In the REGRESS7 study, the effect of pravastatin on coronary atherosclerosis was assessed by coronary angiography in 885 patients with angina pectoris, angiographically documented coronary artery disease, and hypercholesterolemia (baseline total cholesterol range: 160 to 310 mg/dL). In this double-blind, multicenter, controlled clinical trial, angiograms were evaluated at baseline and at 2 years in 653 patients (323 treated with pravastatin). Progression of coronary atherosclerosis was significantly slowed in the pravastatin group as assessed by changes in mean segment diameter (p=0.037) and minimum obstruction diameter (p=0.001).
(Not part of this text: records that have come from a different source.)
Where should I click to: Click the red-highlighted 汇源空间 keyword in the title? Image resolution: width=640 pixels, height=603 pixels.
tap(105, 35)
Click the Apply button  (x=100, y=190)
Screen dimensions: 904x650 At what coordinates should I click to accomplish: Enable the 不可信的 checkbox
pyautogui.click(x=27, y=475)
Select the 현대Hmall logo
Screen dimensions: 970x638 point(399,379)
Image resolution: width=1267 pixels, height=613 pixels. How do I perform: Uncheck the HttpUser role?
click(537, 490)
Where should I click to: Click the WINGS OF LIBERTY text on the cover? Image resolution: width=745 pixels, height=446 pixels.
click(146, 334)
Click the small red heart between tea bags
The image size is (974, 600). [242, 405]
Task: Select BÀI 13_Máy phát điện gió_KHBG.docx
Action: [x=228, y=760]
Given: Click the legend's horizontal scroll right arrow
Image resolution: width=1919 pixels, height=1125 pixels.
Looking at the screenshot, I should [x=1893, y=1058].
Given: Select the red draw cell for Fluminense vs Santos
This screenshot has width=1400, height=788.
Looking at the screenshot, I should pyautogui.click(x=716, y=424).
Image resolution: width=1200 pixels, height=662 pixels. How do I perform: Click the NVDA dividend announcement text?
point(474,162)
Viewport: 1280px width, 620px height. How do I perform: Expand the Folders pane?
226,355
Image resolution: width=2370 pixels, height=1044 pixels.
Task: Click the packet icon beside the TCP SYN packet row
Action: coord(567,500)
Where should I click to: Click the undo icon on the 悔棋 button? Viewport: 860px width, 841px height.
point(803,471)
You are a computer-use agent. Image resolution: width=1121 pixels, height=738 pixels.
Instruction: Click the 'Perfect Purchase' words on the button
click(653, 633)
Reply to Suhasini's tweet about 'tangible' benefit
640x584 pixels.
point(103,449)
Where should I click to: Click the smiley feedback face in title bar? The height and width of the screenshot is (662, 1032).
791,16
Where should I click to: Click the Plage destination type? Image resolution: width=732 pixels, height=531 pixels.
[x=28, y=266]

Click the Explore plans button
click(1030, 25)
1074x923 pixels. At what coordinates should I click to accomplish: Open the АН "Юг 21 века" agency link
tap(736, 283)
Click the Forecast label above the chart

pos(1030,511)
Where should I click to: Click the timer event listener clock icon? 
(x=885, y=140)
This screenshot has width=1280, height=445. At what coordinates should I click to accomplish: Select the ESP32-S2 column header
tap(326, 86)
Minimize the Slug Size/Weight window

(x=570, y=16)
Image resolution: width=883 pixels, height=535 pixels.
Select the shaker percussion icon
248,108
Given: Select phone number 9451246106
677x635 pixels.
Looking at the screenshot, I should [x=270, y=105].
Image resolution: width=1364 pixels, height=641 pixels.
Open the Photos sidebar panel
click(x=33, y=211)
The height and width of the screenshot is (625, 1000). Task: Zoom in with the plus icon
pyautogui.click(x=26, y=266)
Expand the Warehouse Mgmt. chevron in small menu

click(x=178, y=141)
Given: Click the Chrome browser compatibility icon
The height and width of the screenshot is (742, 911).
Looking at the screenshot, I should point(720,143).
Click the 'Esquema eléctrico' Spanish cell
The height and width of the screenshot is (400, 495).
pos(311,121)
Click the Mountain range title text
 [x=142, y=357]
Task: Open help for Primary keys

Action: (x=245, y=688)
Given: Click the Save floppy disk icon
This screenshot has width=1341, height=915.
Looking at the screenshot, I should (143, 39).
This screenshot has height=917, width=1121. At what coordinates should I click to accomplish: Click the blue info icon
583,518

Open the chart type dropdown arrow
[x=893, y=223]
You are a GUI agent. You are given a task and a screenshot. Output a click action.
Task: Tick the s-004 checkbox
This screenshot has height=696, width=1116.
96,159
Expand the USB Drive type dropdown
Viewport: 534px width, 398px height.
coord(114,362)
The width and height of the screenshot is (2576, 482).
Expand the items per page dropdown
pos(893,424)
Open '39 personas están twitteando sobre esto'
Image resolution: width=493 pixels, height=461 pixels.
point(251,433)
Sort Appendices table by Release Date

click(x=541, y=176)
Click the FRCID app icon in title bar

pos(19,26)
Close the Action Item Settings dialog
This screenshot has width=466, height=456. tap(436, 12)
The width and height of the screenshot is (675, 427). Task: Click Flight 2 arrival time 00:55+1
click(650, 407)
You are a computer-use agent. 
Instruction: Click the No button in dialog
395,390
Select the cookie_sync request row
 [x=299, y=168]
Analysis of pooled events from PLAC I, PLAC II,8 REGRESS, and KAPS9 studies (combined N=1891) showed that treatment with pravastatin was associated with a statistically significant reduction in the composite event rate of fatal and nonfatal MI (46 events or 6.4% for placebo versus 21 events or 2.4% for pravastatin, p=0.001). The predominant effect of pravastatin was to reduce the rate of nonfatal MI.